[[ SUPPLIED DATA, beginning ]]
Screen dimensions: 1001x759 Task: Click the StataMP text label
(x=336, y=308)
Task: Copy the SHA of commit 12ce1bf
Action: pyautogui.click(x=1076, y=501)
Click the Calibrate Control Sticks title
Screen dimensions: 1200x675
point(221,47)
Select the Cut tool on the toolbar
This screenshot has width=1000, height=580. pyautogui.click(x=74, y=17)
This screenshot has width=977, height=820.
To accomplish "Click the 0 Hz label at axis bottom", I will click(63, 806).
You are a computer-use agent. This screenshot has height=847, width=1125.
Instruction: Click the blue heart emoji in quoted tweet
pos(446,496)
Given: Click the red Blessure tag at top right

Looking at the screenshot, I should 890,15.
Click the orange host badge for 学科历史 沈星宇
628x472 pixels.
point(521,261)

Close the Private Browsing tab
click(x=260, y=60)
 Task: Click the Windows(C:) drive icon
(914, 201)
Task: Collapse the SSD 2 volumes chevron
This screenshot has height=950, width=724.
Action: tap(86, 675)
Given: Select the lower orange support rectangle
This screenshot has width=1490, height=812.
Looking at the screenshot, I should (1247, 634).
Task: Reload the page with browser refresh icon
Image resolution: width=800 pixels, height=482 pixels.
[[ SUPPLIED DATA, end ]]
EXERCISE BRIEF:
Your task is to set down only the lines that run from the opening of the listing to the line with "This screenshot has width=977, height=820.", both ends included, each unchanged.

RESULT FOR THIS EXERCISE:
Screen dimensions: 1001x759 Task: Click the StataMP text label
(x=336, y=308)
Task: Copy the SHA of commit 12ce1bf
Action: pyautogui.click(x=1076, y=501)
Click the Calibrate Control Sticks title
Screen dimensions: 1200x675
point(221,47)
Select the Cut tool on the toolbar
This screenshot has width=1000, height=580. pyautogui.click(x=74, y=17)
This screenshot has width=977, height=820.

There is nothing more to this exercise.